Literally yes, every fresh grad is asking for $80k starting with full medical, dental, vision, two months paid vacation every year, and a christmas bonus all while working no more than 38 hours a week with the option to do so from home.

There arent nearly enough internships for it as a whole, much less outside of tech hubs.

>be 25
>fall for the CS degree meme
>one year in, required to do gender studies and world religions
>fuck that, dropped out and went to trade school
>did $130k last year as an OTR trucker
>bought maxed out Threadripper 1950x rig
>inb4 hurr automation yer gonna lose your job

No we aren't.

Not all of us can be computer nerds and if you have the aptitude for it, by all means get that cushy 8-5 and pretty much hit the nail on the head, employers ask for this ridiculous shit no different than negotiating rates for my next load, start high offer low and meet your broker in the middle.
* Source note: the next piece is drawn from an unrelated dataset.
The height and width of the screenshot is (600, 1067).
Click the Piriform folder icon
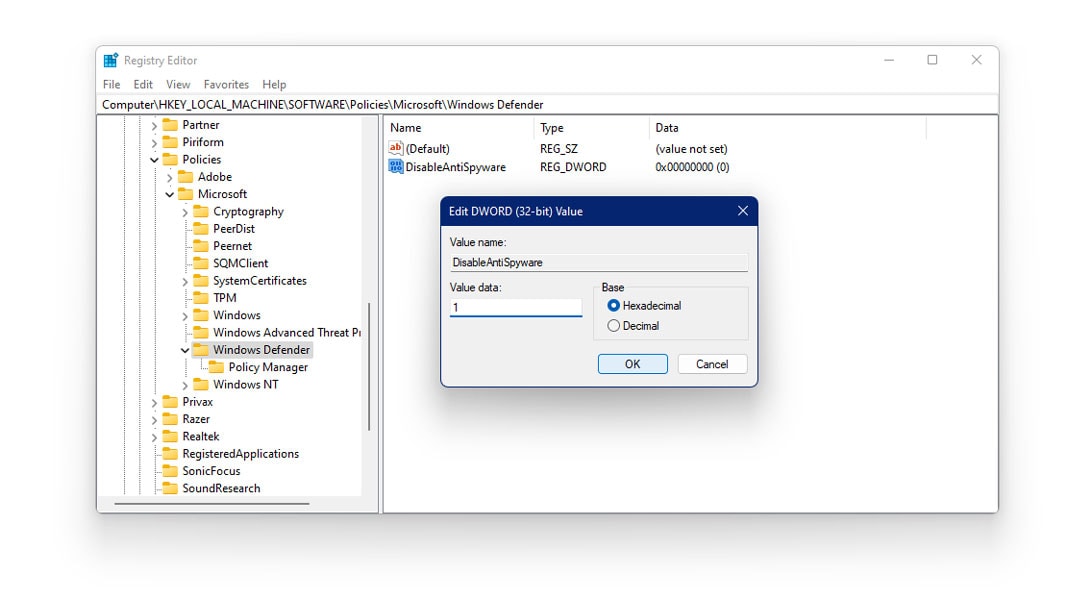coord(171,142)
The world will always need truckers to move shit, and the world will always need CS nerds to do CS shit. Everyone starts somewhere user, don't get discouraged.

Why do you care about their wish list user?
Every company would _love_ for someone to show up knowing the ins and outs of whatever slack-jawed process they've been doing. You know who knows that? The last guy.
Your goal isn't to convince them you know everything. Your goal is to convince them you know enough and can learn the rest.
Don't mention the technologies you don't know in your resume.
Do a little light reading on them before the interview.
If it comes up mention that you were looking at them after reading the job posting and, if appropriate, share your thoughts on them.

How dare the working class demand the value of their labor? Obviously the owners who sit on their ass making phonecalls and golfing all day deserve the value. The skilled working peasants should be happy enough to get breadcrumbs

Theres absolutely nothing absurd about that, masochist

>>fuck that, dropped out and went to trade school
But did you really want to go to college though? I find it hard to believe you dropped something you're passionate about simply because you had to take a class or two that you didn't want to.

I'd like to also had on top of that, employers ask for all these ridiculous requirements not to see if you know how to do them but they want to see that piece of paper that says you're trainable and can be instructed and follow through with something.

They do it in my industry too, when you sign up at one of these starter companies they try to break you before you even get in the door. I was required to take a Greyhound bus 3 days straight with no sleep so they could see if I would still be on time for all my classes and seat time before I even left with a trainer. My job can be high pressure at times and they want to see how you handle it before they hand you the keys to a $150K 80,000lb 73' long Freightliner cruise missile.

No employer wants to hire someone that can do the job but has poor work ethic and is lazy as shit. 4 years of college usually weeds most of those people out by the time graduation comes around.

There's plenty, they're just not glamorous and pay crappy.

Why the hell should any business pay somebody with no work experience, no industry tooling knowledge, and no humility that much money with that many benefits? Take the first job that offers you enough money to comfortably cover your rent and put some into savings and then in two years job hop to get a 50% raise and your precious benefits. You're bottom of the barrel as fresh meat, nobody is going to give you your dream salary. You have to fucking earn and work for it.